Louis Theroux and the miracle of Florida's falling crime

I recently watched some of Louis Theroux's documentary Miami Mega Jail, where the British film-maker visits a huge Florida jail. Theroux describes the institution as follows:

Up to 24 inmates are crowded into a single cell, living behind metal bars on steel bunks, sharing a single shower and two toilets.

Little of the bright Miami sun filters through the grilles on the windows. Visits to the yard happen twice a week for an hour. The rest of the time, inmates are holed up round the clock, eating, sleeping, and going slightly crazy.

But what is most shocking is the behaviour of the inmates themselves. For reasons that remain to some extent opaque - perhaps because of the bleak conditions they live in or because of insufficient supervision by officers, maybe because they lack other outlets for their energies, or because of their involvement with gangs on the outside, or maybe from a warped jailhouse tradition - the incarcerated here have created a brutal gladiatorial code of fighting.

They fight for respect, for food and snacks, or simply to pass the time.

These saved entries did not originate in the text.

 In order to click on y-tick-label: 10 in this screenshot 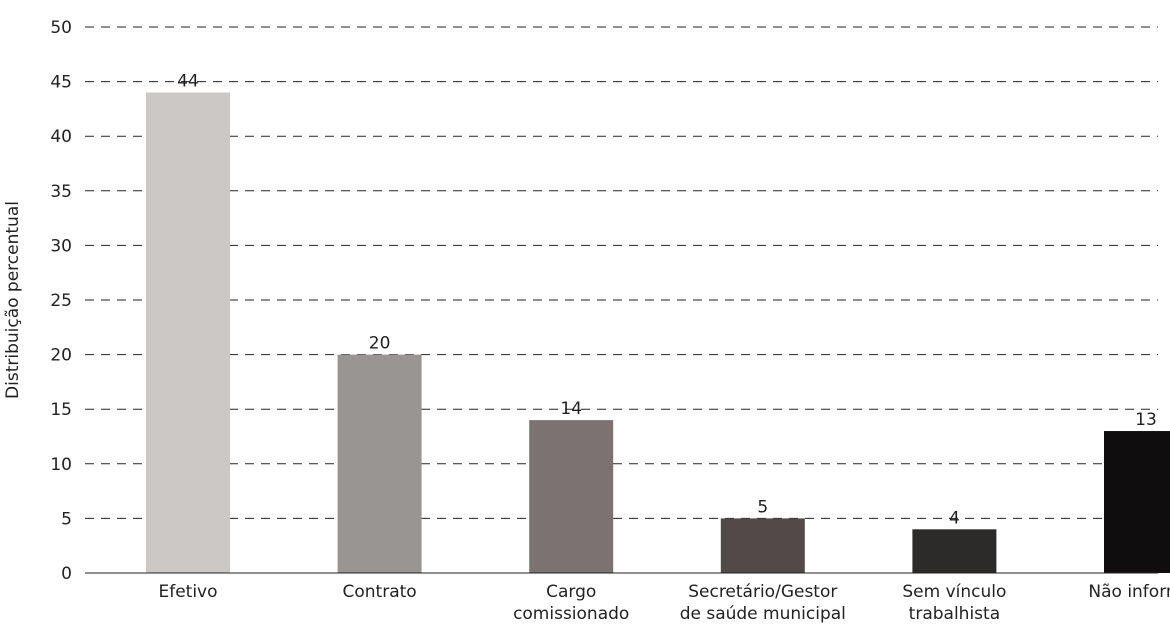, I will do `click(61, 465)`.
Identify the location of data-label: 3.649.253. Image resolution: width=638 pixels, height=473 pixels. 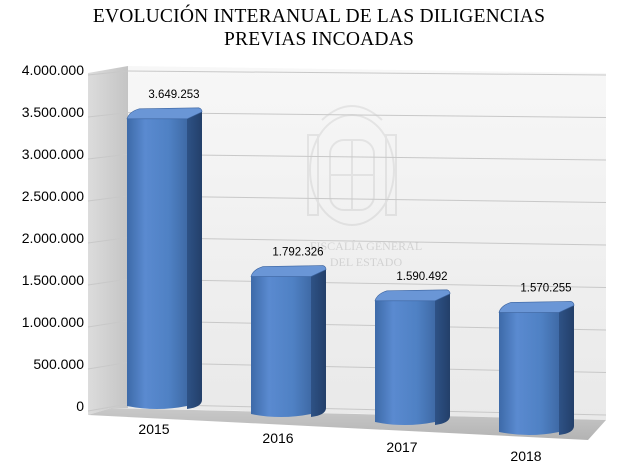
(174, 95).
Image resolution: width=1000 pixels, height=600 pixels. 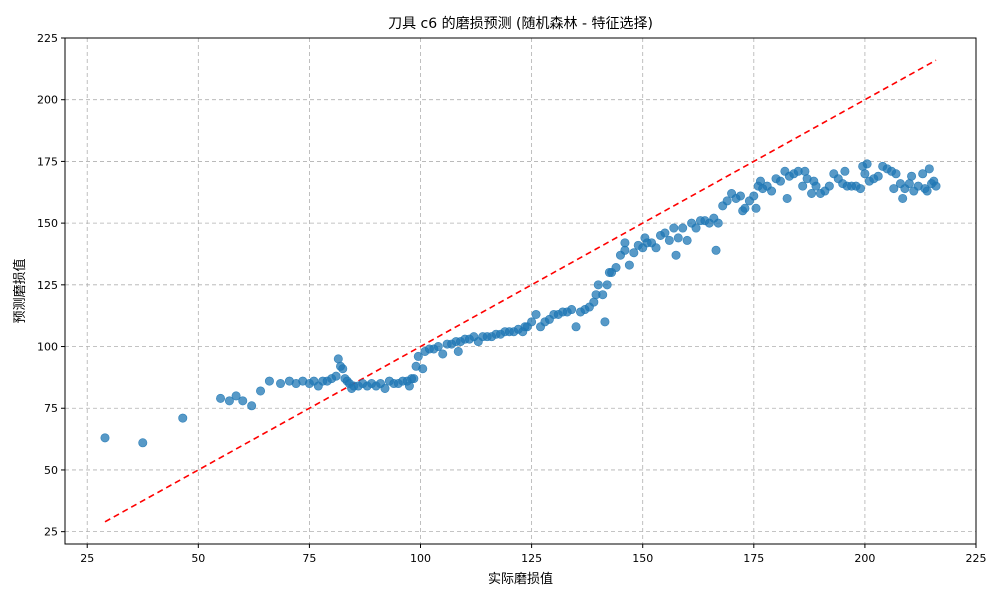 What do you see at coordinates (309, 558) in the screenshot?
I see `x-tick-label: 75` at bounding box center [309, 558].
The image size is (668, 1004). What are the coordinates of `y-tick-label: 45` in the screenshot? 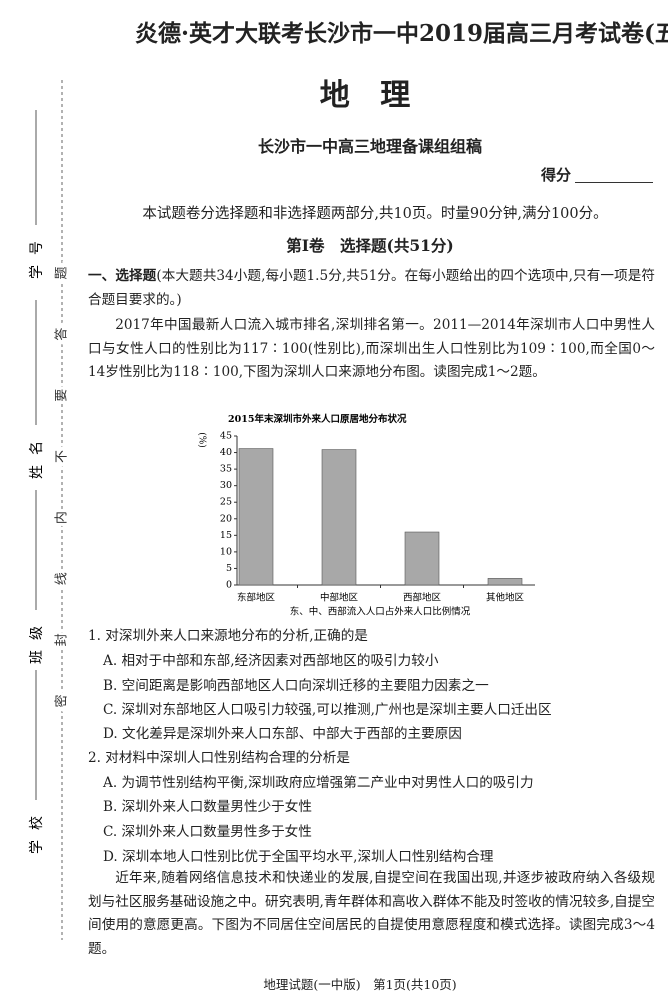 It's located at (226, 436).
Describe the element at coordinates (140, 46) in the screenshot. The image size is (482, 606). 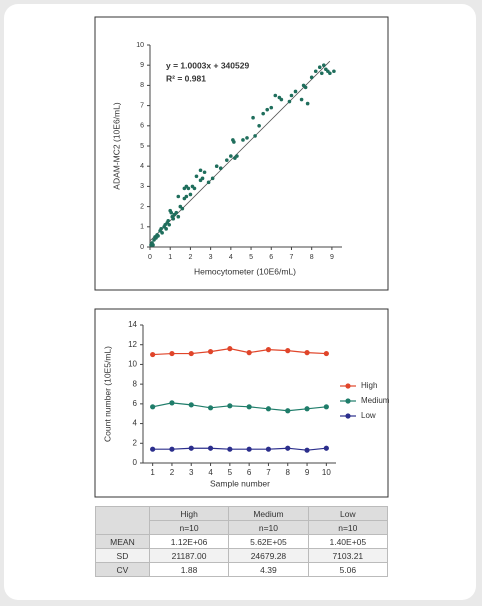
I see `y-tick-label: 10` at that location.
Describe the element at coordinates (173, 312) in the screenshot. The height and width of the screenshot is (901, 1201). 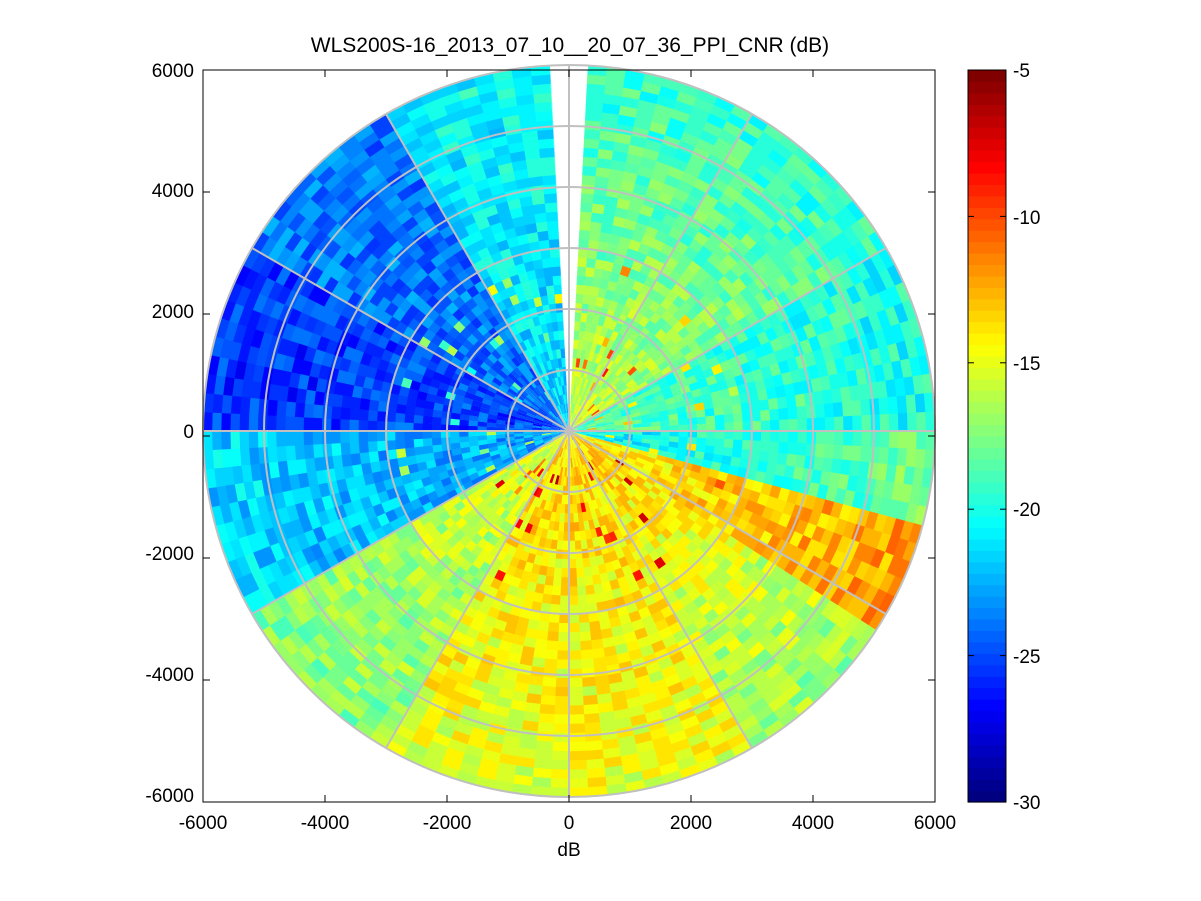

When Theroux questioned prisoners many were inarticulate and shy. Others told depressing stories about violent childhoods, one describing a gangster father who would arrive occasionally to beat him and then disappear again, leaving him to live with his grandmother.

The whole thing seemed so futile. Damaged boys arrive at the jail to be brutalised and criminalised by years of imprisonment and humiliation. With Theroux's personal style drawing out the dark stories of individual members the viewer is confronted with the ugliness of the system, but there is little chance of a wider view: we do not get to see if this system really works or not, what impact it might have on society.

As it happens, the wider view of Florida's crime environment is surprisingly positive. Since 1993 the state of Florida has grown by 5 million people, yet the total number of violent crimes has fallen from 161,789 to 101,906.

That is, as a percentage of population, the number of violent crimes fell by about half between 1993 and 2010. Including non-violent crimes, the rate of crimes per 100,000 people peaked in 1989 at 8,755.9, down more than a half to 4,104.7 by 2010.

Florida's jail system may not be a significant factor in this dramatic improvement in crime rates. But it shows how different the message from Theroux's programme might have been if they had been included. I can imagine another documentary-maker travelling to Miami to celebrate the success of their mega jails and see how it can be repeated elsewhere.